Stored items

▽

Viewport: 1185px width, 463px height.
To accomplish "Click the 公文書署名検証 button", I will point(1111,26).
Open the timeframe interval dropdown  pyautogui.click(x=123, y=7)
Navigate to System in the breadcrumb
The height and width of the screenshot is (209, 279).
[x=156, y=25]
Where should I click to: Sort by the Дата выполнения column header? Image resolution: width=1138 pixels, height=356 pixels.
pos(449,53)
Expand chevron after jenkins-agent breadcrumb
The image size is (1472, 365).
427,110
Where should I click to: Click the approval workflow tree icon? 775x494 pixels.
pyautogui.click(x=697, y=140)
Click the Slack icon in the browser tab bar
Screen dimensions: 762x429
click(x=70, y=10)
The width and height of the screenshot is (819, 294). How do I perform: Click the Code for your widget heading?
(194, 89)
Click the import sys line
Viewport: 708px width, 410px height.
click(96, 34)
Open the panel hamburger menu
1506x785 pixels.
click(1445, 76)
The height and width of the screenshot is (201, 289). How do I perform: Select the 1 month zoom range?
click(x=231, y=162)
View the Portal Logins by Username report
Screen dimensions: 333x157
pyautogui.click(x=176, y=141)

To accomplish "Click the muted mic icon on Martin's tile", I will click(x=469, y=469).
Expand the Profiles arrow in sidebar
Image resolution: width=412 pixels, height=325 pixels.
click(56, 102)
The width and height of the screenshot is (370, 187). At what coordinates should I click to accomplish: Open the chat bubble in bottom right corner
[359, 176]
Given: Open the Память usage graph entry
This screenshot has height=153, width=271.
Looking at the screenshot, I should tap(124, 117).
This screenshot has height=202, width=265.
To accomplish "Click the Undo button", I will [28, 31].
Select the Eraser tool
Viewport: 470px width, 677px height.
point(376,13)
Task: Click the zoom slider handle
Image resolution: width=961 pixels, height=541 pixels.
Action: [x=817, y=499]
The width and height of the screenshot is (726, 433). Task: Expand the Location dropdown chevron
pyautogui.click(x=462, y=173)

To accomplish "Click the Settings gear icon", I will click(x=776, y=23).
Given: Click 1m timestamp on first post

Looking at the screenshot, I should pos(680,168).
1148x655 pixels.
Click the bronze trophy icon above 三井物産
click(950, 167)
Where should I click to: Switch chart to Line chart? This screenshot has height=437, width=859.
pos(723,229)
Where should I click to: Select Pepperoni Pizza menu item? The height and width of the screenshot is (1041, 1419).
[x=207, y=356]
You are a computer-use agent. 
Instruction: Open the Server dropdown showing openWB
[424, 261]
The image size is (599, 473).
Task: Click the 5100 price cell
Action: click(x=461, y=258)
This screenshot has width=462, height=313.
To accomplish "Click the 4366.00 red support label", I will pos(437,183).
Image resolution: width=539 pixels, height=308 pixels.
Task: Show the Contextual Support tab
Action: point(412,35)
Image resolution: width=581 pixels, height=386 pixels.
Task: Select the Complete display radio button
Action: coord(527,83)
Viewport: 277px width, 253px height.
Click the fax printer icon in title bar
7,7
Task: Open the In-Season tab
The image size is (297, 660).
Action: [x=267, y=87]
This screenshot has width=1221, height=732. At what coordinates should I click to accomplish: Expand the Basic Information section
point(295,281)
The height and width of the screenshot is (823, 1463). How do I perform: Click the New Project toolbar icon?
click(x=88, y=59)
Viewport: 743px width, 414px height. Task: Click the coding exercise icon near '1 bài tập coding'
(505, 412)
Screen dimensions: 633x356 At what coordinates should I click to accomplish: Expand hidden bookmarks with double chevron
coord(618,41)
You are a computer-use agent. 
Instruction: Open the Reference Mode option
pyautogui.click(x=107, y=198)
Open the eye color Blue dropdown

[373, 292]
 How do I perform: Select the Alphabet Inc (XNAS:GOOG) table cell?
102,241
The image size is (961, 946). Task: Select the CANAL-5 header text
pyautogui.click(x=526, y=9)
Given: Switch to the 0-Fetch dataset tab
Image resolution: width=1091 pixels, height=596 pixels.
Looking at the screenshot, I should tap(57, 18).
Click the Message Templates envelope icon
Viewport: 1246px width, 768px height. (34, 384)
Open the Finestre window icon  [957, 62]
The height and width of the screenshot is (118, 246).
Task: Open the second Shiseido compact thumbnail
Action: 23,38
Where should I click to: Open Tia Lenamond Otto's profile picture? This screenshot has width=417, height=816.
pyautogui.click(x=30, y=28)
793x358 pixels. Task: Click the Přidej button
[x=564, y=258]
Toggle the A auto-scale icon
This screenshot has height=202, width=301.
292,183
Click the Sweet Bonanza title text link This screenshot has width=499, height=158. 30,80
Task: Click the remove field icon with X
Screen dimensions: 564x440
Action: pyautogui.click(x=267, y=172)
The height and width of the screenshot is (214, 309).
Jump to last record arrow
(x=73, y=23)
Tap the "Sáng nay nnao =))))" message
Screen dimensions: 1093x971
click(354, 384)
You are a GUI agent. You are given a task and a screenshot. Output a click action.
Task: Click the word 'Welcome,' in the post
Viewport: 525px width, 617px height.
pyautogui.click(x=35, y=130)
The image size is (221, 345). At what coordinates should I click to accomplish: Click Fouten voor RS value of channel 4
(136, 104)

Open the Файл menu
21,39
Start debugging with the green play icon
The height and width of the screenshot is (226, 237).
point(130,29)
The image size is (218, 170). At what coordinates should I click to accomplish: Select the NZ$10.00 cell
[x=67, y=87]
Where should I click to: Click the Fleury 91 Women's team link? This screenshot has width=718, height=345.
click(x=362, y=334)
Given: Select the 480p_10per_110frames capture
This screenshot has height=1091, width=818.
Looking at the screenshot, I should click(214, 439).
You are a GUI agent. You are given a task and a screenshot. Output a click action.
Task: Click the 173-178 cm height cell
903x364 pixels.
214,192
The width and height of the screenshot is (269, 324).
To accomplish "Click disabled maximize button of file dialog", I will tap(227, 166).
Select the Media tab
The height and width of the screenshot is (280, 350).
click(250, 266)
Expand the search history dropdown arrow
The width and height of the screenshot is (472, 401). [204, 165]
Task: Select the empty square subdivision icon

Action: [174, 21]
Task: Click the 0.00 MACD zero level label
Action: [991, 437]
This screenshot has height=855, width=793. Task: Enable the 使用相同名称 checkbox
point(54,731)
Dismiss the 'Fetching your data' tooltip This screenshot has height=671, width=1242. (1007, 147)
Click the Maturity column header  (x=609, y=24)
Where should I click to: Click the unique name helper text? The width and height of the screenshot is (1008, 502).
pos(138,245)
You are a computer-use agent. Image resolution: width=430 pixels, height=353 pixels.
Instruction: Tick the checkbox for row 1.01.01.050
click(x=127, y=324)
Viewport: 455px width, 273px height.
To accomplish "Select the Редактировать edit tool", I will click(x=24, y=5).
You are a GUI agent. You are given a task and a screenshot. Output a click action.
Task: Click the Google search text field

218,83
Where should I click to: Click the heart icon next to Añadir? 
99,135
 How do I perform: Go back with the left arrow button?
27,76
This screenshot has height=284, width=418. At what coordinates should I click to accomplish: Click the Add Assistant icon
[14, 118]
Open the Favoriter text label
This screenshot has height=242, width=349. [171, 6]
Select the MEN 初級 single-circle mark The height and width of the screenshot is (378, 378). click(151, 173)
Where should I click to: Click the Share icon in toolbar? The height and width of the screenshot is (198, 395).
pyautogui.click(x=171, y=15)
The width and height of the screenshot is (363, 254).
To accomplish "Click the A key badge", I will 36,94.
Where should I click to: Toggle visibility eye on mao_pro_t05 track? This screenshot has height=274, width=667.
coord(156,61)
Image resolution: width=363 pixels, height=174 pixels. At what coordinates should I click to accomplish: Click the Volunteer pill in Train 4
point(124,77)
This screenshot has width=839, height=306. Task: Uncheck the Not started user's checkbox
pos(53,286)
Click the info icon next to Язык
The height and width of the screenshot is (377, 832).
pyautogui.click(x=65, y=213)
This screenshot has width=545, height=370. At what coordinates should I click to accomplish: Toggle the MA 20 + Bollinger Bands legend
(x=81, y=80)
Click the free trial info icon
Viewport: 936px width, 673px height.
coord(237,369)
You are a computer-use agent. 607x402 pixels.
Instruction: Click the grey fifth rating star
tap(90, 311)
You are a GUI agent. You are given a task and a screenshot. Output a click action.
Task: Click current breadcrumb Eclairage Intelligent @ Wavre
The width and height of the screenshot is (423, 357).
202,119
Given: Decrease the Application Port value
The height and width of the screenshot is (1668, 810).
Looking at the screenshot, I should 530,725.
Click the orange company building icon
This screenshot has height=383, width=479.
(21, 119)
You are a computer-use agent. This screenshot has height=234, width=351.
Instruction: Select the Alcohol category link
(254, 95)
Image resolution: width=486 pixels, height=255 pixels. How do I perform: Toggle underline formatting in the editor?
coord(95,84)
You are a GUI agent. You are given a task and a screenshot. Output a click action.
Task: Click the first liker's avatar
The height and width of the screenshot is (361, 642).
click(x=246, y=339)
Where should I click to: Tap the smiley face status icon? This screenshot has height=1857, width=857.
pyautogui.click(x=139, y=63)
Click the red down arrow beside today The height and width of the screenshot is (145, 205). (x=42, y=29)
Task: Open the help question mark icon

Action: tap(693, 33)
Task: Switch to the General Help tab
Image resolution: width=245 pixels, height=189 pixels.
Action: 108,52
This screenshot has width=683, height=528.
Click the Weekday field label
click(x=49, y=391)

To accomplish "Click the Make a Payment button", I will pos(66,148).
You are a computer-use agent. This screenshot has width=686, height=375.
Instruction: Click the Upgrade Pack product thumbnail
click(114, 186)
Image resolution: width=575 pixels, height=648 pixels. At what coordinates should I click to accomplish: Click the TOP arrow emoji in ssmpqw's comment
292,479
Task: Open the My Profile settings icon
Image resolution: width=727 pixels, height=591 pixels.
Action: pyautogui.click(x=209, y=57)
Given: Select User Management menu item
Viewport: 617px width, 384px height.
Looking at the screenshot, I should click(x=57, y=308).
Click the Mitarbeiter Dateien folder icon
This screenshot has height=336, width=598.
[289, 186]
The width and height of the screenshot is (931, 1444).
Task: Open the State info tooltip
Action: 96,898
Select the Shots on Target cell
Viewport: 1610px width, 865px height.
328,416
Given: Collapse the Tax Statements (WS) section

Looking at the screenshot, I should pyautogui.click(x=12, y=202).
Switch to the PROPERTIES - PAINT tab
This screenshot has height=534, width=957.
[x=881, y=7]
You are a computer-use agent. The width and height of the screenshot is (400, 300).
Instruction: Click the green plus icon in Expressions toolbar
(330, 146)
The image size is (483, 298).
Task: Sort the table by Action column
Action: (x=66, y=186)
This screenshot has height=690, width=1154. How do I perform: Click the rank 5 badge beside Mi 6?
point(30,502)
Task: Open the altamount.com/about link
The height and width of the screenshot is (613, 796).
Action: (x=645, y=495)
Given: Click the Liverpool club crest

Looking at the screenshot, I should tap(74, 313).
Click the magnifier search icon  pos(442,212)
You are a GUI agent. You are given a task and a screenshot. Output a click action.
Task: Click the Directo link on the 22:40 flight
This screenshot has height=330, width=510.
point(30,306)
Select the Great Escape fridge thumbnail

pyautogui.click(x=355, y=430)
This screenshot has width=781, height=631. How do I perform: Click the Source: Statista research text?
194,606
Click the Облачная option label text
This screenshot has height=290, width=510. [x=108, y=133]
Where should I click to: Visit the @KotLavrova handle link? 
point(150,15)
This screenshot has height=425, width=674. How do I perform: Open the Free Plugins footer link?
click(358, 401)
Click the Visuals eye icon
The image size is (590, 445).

△

• Assignment
From the very first line of the data through the line with "Navigate to System in the breadcrumb" in it, please reproduce each line exactly and output nothing more.

• Problem solution
Viewport: 1185px width, 463px height.
To accomplish "Click the 公文書署名検証 button", I will point(1111,26).
Open the timeframe interval dropdown  pyautogui.click(x=123, y=7)
Navigate to System in the breadcrumb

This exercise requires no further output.